Ceremonia
El océano se convierte en un espejo profundo. Frente a él, dos almas entran en una escena donde el Universo parece asomarse justo más allá del horizonte.
Un corredor de 20 arcos irregulares se eleva como caligrafía viva sobre la tierra, cada uno adornado con flores e iluminado con una claridad celestial que guía el camino. El recorrido avanza arco tras arco como aprender un nuevo lenguaje, y con cada umbral el aire se vuelve más ligero.
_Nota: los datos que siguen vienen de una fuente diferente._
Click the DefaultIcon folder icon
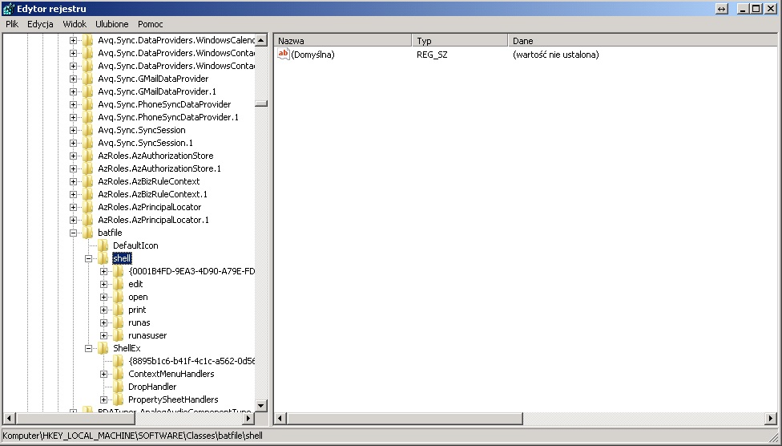Viewport: 782px width, 446px height. (x=103, y=245)
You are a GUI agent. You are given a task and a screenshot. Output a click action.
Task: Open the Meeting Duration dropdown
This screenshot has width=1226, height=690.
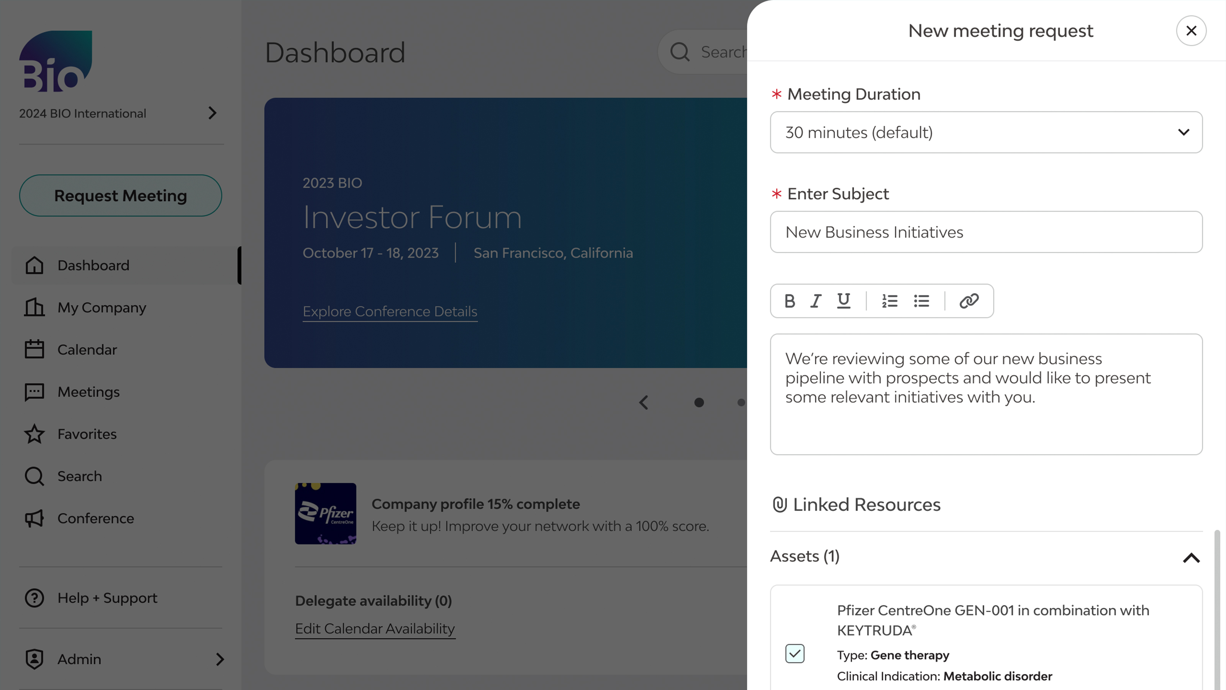[x=986, y=132]
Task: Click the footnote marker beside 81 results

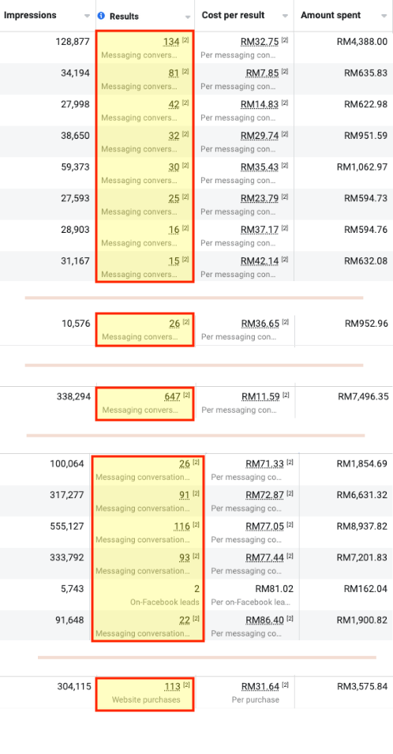Action: pyautogui.click(x=186, y=71)
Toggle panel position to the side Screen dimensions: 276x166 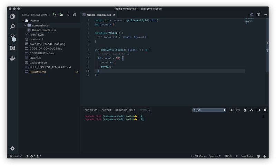coord(258,110)
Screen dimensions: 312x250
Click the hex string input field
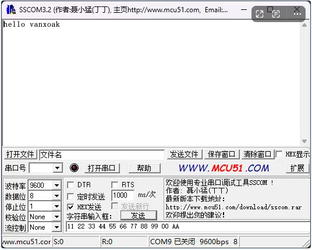point(188,226)
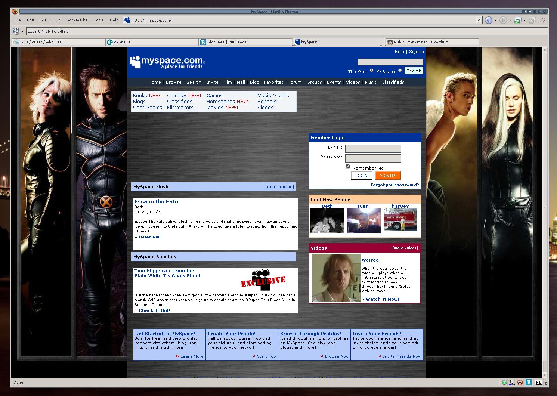The image size is (557, 396).
Task: Select the MySpace search radio button
Action: point(400,70)
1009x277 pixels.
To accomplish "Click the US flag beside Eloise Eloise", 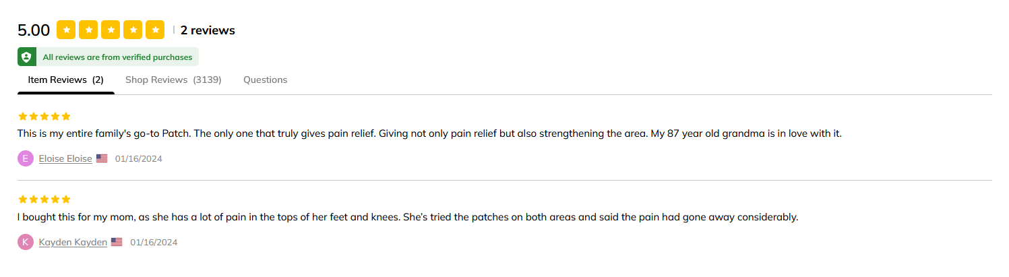I will pyautogui.click(x=102, y=158).
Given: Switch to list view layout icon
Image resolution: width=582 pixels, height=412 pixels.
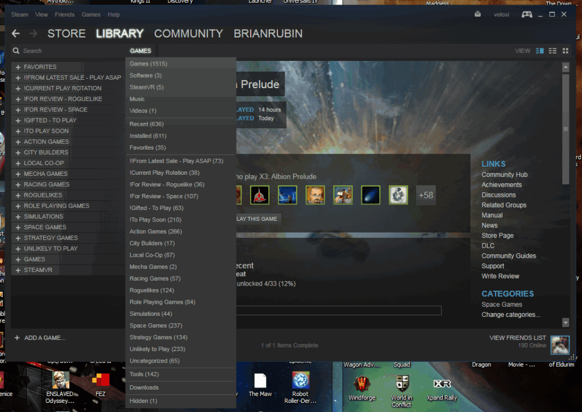Looking at the screenshot, I should [552, 51].
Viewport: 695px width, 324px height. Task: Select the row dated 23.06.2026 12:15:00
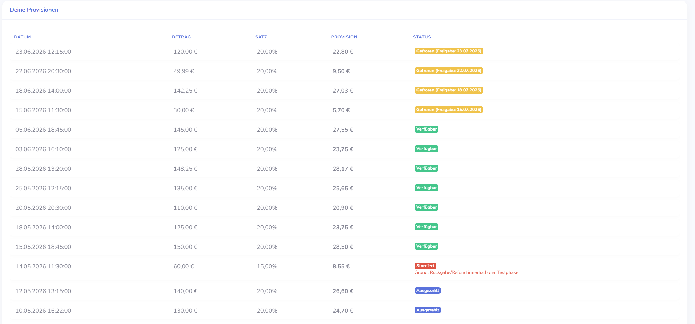point(344,52)
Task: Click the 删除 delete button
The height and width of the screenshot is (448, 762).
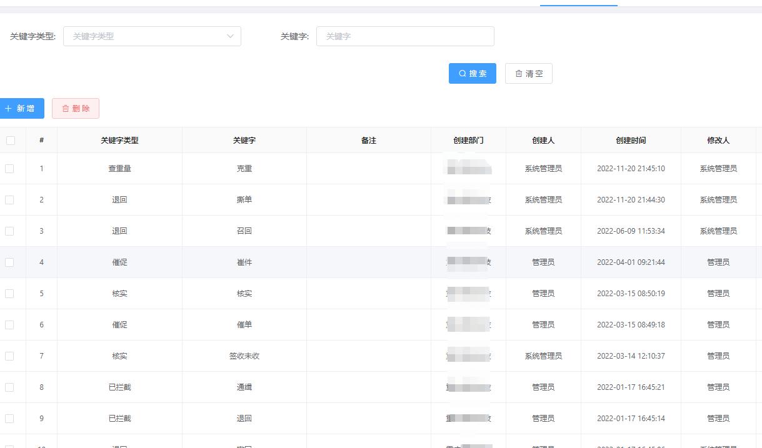Action: [x=75, y=107]
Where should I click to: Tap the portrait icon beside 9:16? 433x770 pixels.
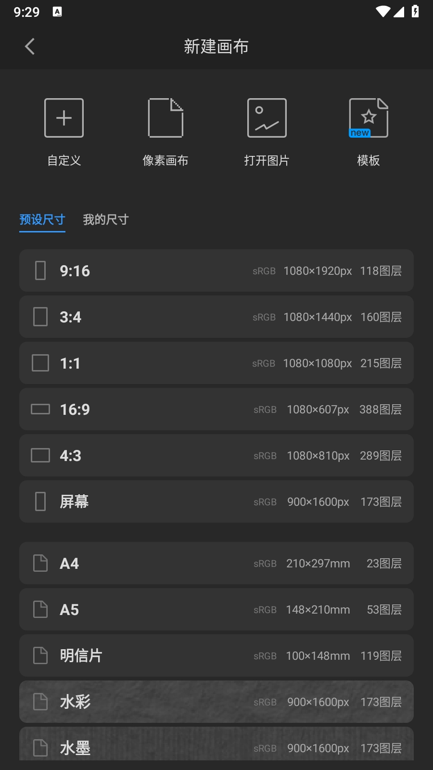(x=40, y=270)
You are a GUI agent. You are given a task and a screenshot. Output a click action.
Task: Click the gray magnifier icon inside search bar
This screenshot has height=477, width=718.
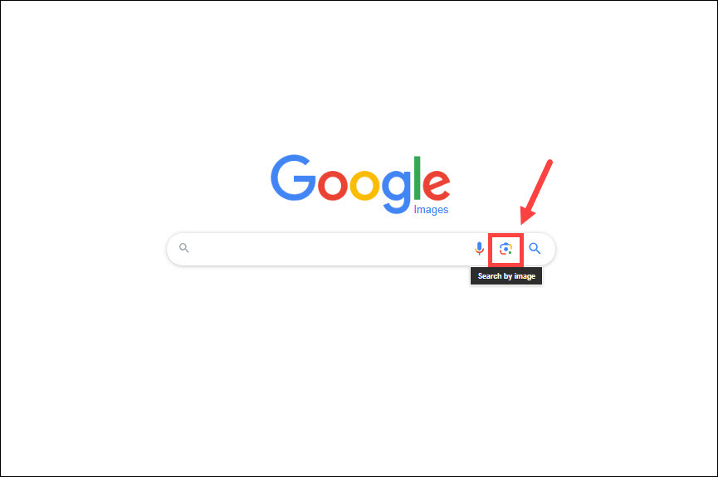pyautogui.click(x=184, y=248)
Entonces el templo emerge: un altar de casi 7 metros de altura, no imponente, sino convocante. Arcos y una cúpula se elevan como una idea hecha estructura, y el acero desaparece bajo un abrazo de flores y follaje, como si la naturaleza hubiera decidido reclamarlo como suyo. Detrás, el atardecer cae lentamente, desplegando su cortina dorada, y el abrazo del mar sella la promesa.
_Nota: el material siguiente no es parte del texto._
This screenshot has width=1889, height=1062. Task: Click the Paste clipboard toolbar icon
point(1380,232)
Y cuando todo está listo, lo invisible aparece. La elección de sillas transparentes hace que el mundo se sienta más amplio, como si la ceremonia ocurriera dentro de una especie de transparencia, etérea y sublime, pero innegablemente poderosa. En ese instante, el Caribe deja de ser agua y se convierte en un portal donde el Universo, por un momento, parece estar al alcance.